(EXTRAIT)
==============================
Tout au long du xixe siècle et jusqu’aux années 1930, les architectes utilisent cette pierre à Paris (puis dans des carrières avoisinantes) pour des raisons esthétiques mais aussi pratiques. La meulière est une roche siliceuse qui constitue un solide matériau de construction, imperméable, et qui a la particularité d’être un bon isolant thermique et acoustique. Il existe de nombreux gisements de meulières dans la périphérie de la capitale mais l’extraction coûte cher et on privilégie d’autres matériaux moins onéreux par la suite. La plus grande carrière est exploitée à ciel ouvert et, après sa fermeture, on la transforme en parc, celui des Buttes-Chaumont (dans le quartier du Combat).
Un certain nombre d’usines se sont implantés dans le quartier d’Amérique. Il y a aussi des ateliers et des guinguettes. Ces dernières disparaissent avec l’aménagement des années 1960-1970 ; qui prévoyait des grandes tours. Aujourd’hui, seules quelques rues comme celle de Mouzaïa témoignent de ce passé. Située au-dessus du parc des Buttes-Chaumont, cette rue (dont le nom provient du col de Mouzaia en Algérie où la France combattu en 1830) est un axe arboré qui dessert de minuscules ruelles, dont celle du hameau du Danube composé de vingt-huit maisons avec des jardinets construits en 1924, ressemblant à des cités-jardins.
==============================
(DONNÉES BRUTES)
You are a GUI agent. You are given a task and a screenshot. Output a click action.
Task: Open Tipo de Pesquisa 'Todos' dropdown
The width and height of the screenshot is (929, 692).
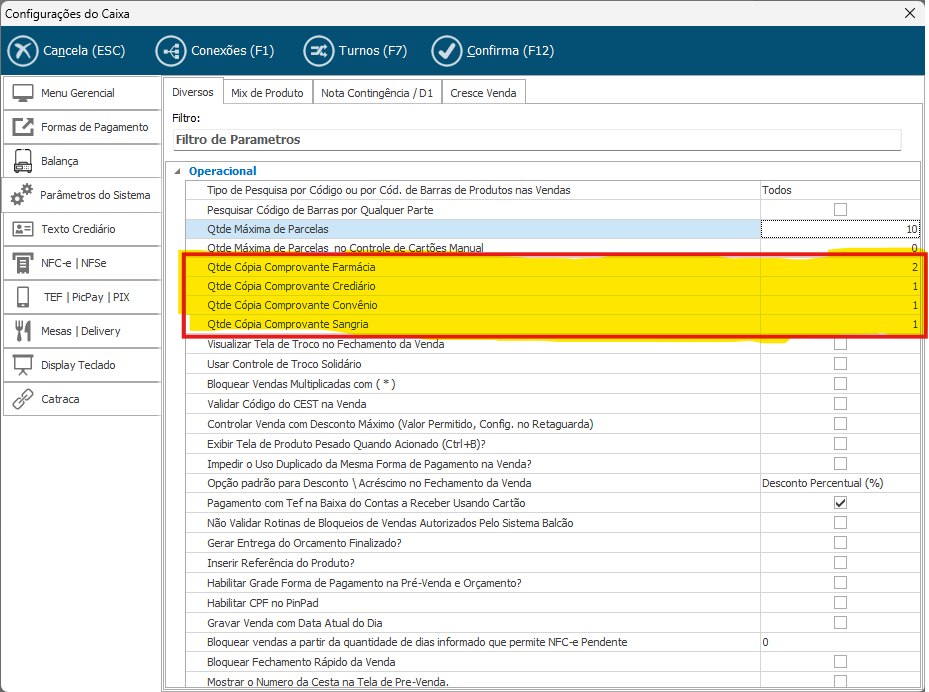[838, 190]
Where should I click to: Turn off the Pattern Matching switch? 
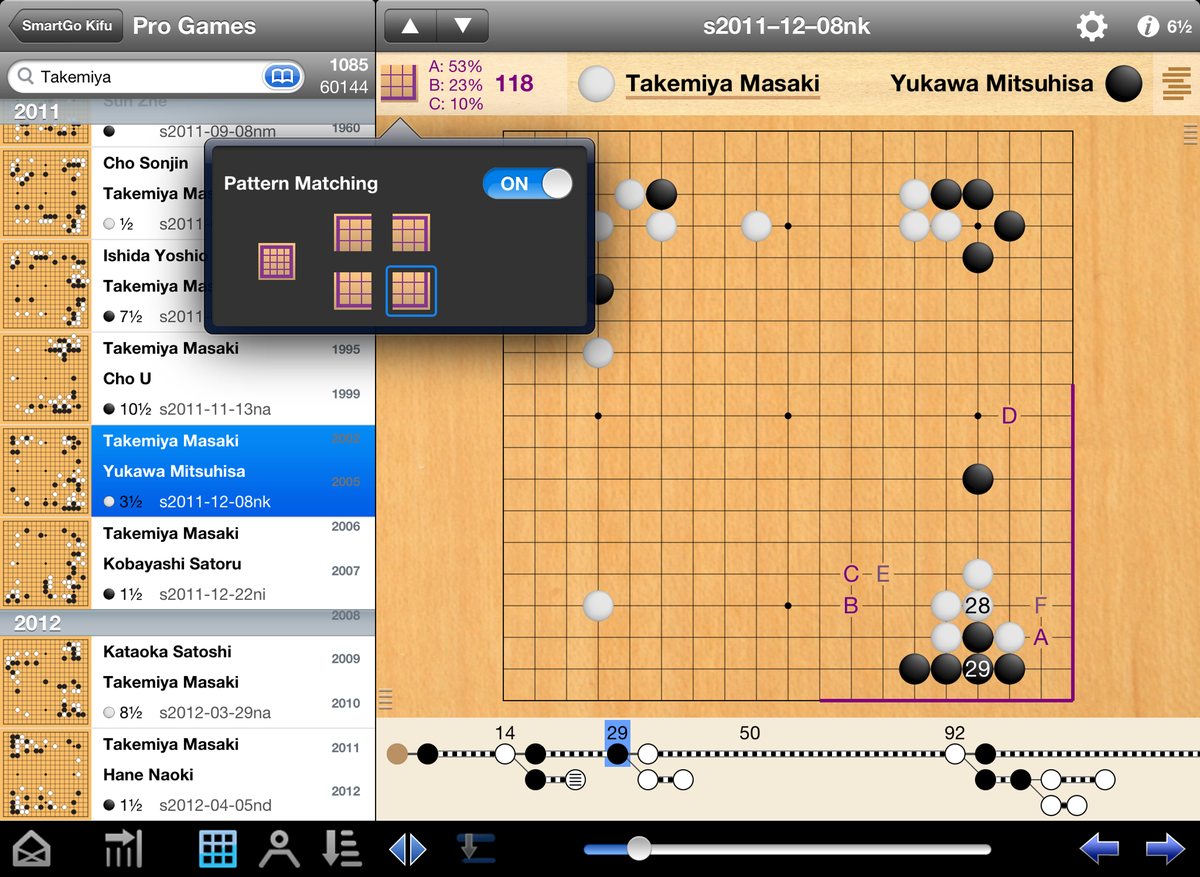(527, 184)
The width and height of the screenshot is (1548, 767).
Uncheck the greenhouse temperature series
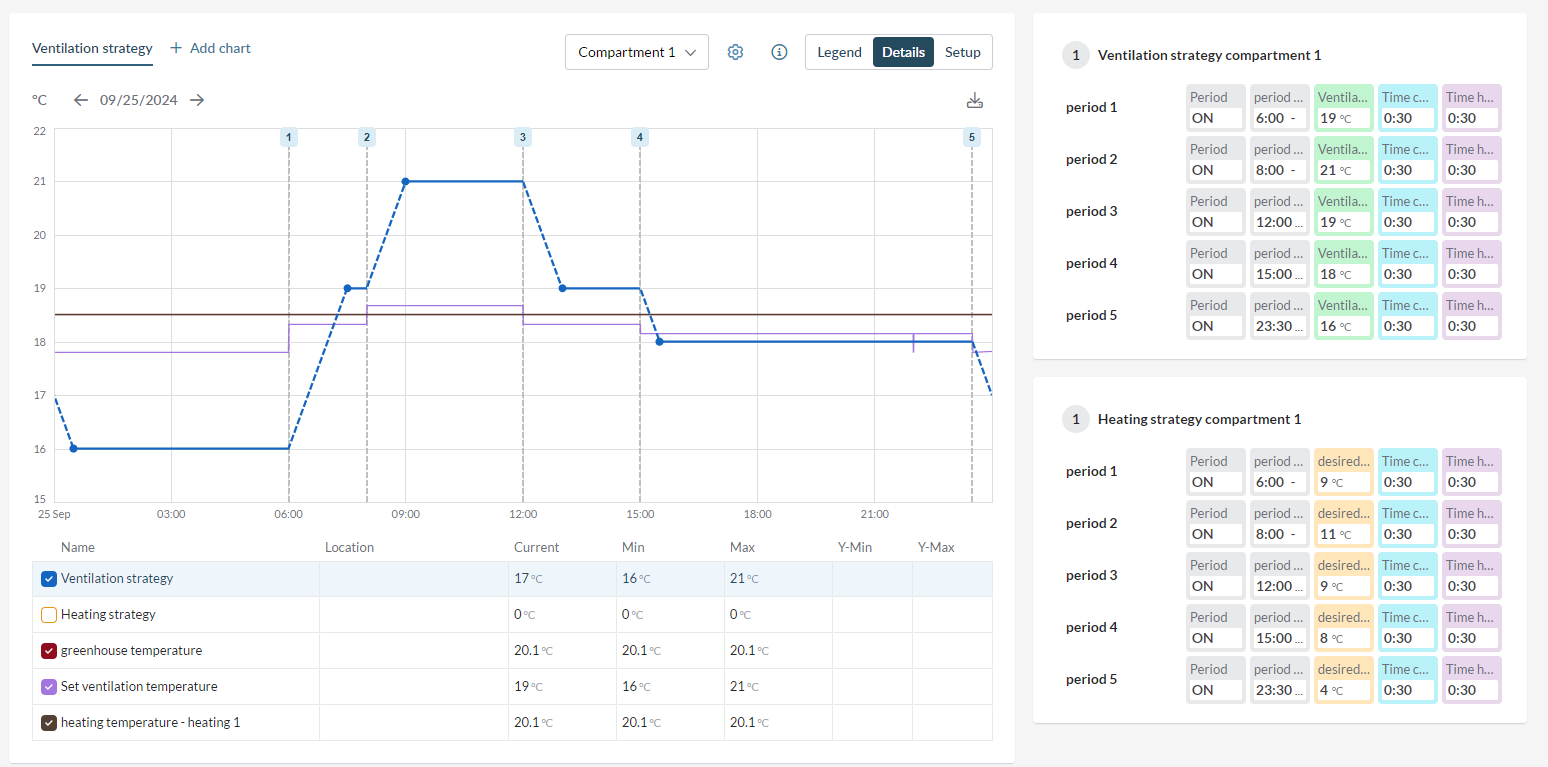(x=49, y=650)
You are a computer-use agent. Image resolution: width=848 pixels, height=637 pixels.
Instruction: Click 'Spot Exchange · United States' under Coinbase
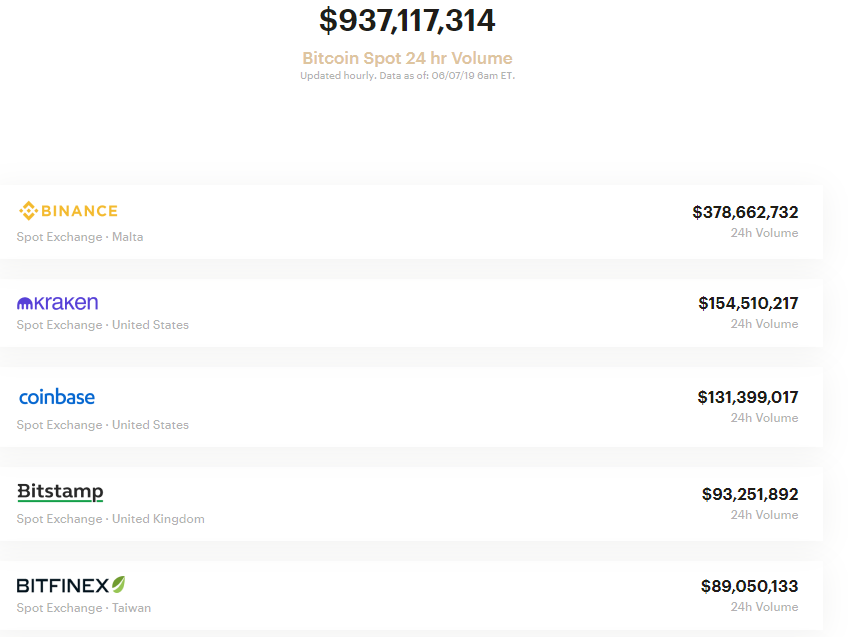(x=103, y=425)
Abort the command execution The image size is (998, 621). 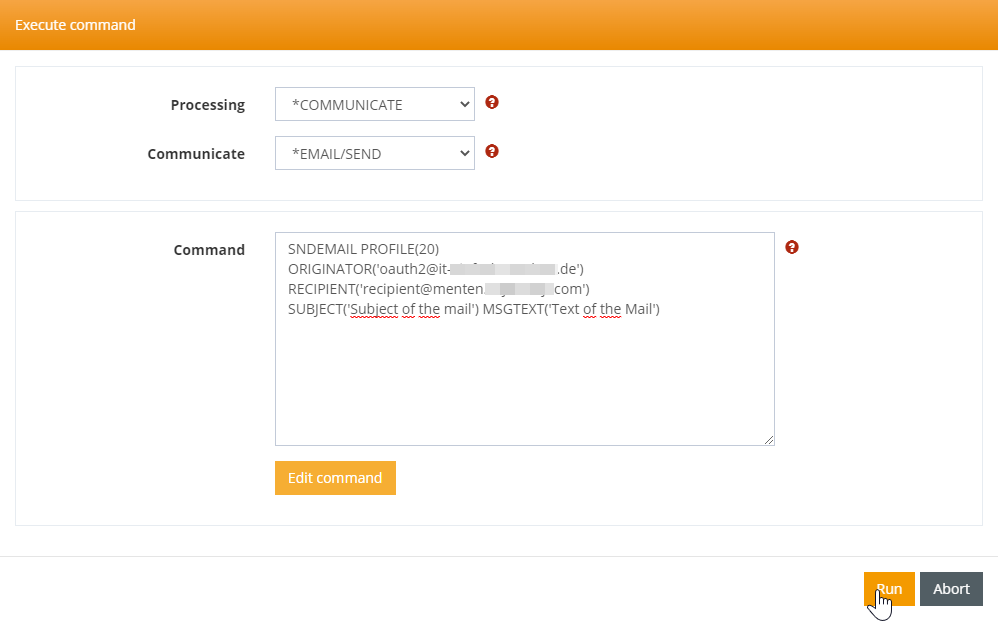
==============================
(SÉRIE D'EXERCICES)
a - Relevez dans l'extrait toutes les qualités attribuées à la meulière comme matériau de construction, s'il vous plaît.
b - Selon l'extrait, pourquoi a-t-on fini par préférer d'autres matériaux à la meulière ? Répondez en une à trois phrases.

(RÉPONSES PAR EXERCICE)
a -
- solide
- imperméable
- bon isolant thermique
- bon isolant acoustique

b - Même s'il existait de nombreux gisements de meulière en périphérie de la capitale, l'extraction de cette pierre coûtait cher. On a donc ensuite privilégié des matériaux moins onéreux.